Legislators can change much of the amendment with a two-thirds vote. One bill that seems likely to pass would give regulators in the Department of Health, the Alcoholic Beverage Control Division, and the newly formed Arkansas Medical Marijuana Commission another 60 days to pass rules; currently, it’s an extremely tight deadline of March 9. House said “extensive” legislation will be considered regarding how medical marijuana is treated on job sites. Under the amendment, employees cannot be discriminated against or penalized by employers for being medical marijuana patients. However, patients are not allowed to perform tasks under the influence of marijuana that would “constitute negligence or professional malpractice.”
Legislators will grapple with the amendment throughout the session. On the other hand, leaders hope another major issue, tax cuts, is settled quickly so budget decisions can be made. Two years after passing his signature $100 million tax cut in his first session, Gov. Asa Hutchinson has proposed two smaller ones for 2017 – a $50.5 million income tax cut for lower-income Arkansans, and a tax exemption for military retirees that would reduce state revenues by $13 million but would be offset by the ending of various exemptions, including one on manufactured homes. Other tax cuts could be proposed by legislators.
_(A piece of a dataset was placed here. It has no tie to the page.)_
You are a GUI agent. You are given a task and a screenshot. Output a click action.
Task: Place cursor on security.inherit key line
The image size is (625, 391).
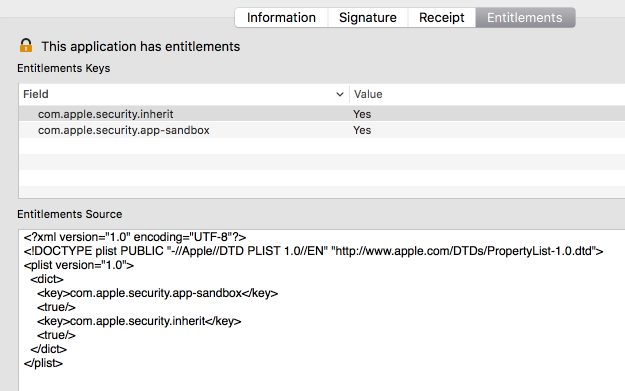click(139, 321)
Hutchinson’s proposed tax cuts coincide with his $5.5 billion budget proposal and come at a time when state revenues have failed to meet projections so far this fiscal year. That’s a problem considering his highway plan passed in 2016 depends on the state running a surplus so it has money to match $200 million a year in federal funds. Meanwhile, 2017 will be the first year Arkansas must pay part of the cost – 5% – of what is now known as Arkansas Works, the program that uses federal Medicaid dollars to purchase private health insurance for more than 300,000 lower-income individuals. And the state can’t spend less money on K-12 public education without risking a lawsuit.
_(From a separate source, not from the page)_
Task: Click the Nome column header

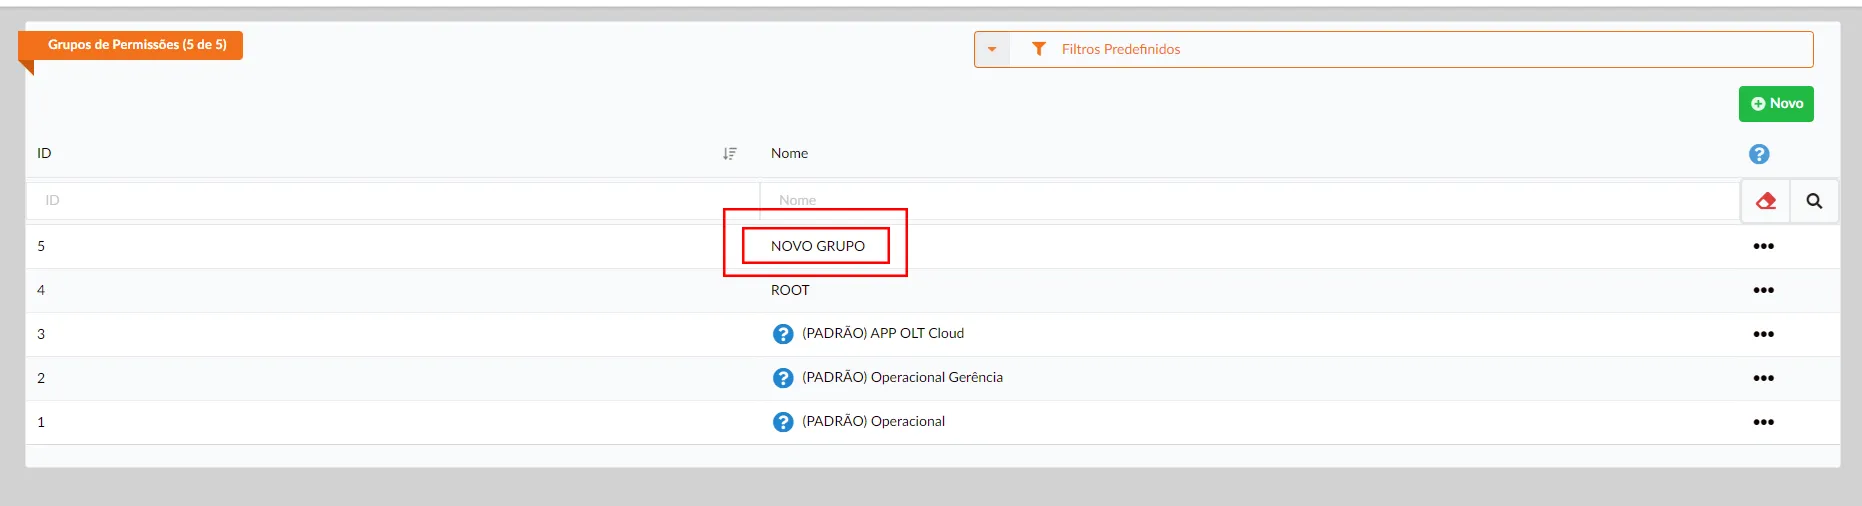Action: 789,154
Meanwhile, Sen. Bart Hester, R-Cave Springs, and Sen. Jake Files, R-Fort Smith, hope to present budget options that reflect more of a zero-growth spending strategy in some areas. Files said he’s had conversations with many different senators, and many feel the same way.
“Our goal would be to work with the governor to try to make these changes and get them paid for, and I think that every conversation I’ve ever had with the governor, he has shared this mentality,” he said. “It’s not a competing plan, but it is an alternative, and I do think that people need options.”
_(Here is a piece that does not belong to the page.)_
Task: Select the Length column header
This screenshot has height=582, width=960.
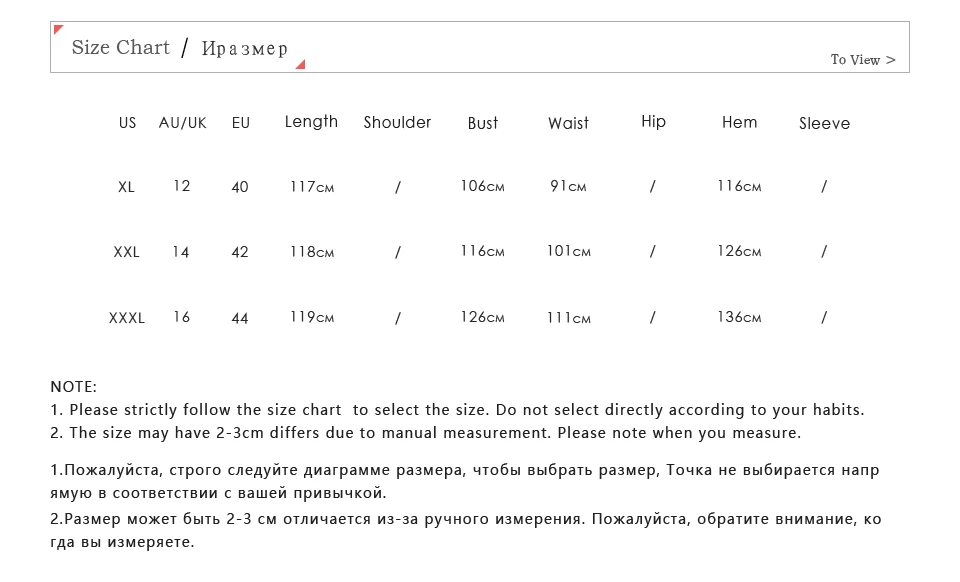Action: [311, 122]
The third major issue facing lawmakers? Let’s leave that one open.
Past sessions have been dominated by wrangling over what is now known as Arkansas Works. Its appropriations require three-fourths majorities, which means that nine senators or 26 House members can stop it. Attaining those supermajorities has often been a challenge for supporters.
Hutchinson hopes legislators leave it alone this year, but health care could take center stage if President-elect Donald Trump and congressional Republicans follow through on their promise to quickly repeal the Affordable Care Act, otherwise known as Obamacare, which makes Arkansas Works possible. On the other hand, health care could be in such a state of flux that legislators decide to keep the status quo until more is known.
A number of controversial social issues could grab a lot of attention. Hutchinson has said one of his priorities is separating the days honoring Dr. Martin Luther King and Gen. Robert E. Lee; currently, Arkansas is one of three states commemorating the civil rights leader and the Civil War general on the same day in January. An effort to separate the holidays failed in 2015.
Meanwhile, bills limiting abortion have already been prefiled for 2017. Transgender bathroom rights is another controversial issue. Hutchinson has said he doesn’t want Arkansas lawmakers to address the topic, but any one of 135 legislators could file such a bill, and a big fight could make the kind of national headlines neither the governor nor the state’s business leaders want. Already attracting attention is a bill by Rep. Charlie Collins, R-Fayetteville, requiring colleges to allow staff to carry guns on campus.
Legislators were to go into session Jan 9. Sometime in April, they will recess. What will happen in between? If history is any guide, expect a lot of laws to be passed, covering a lot more than three issues.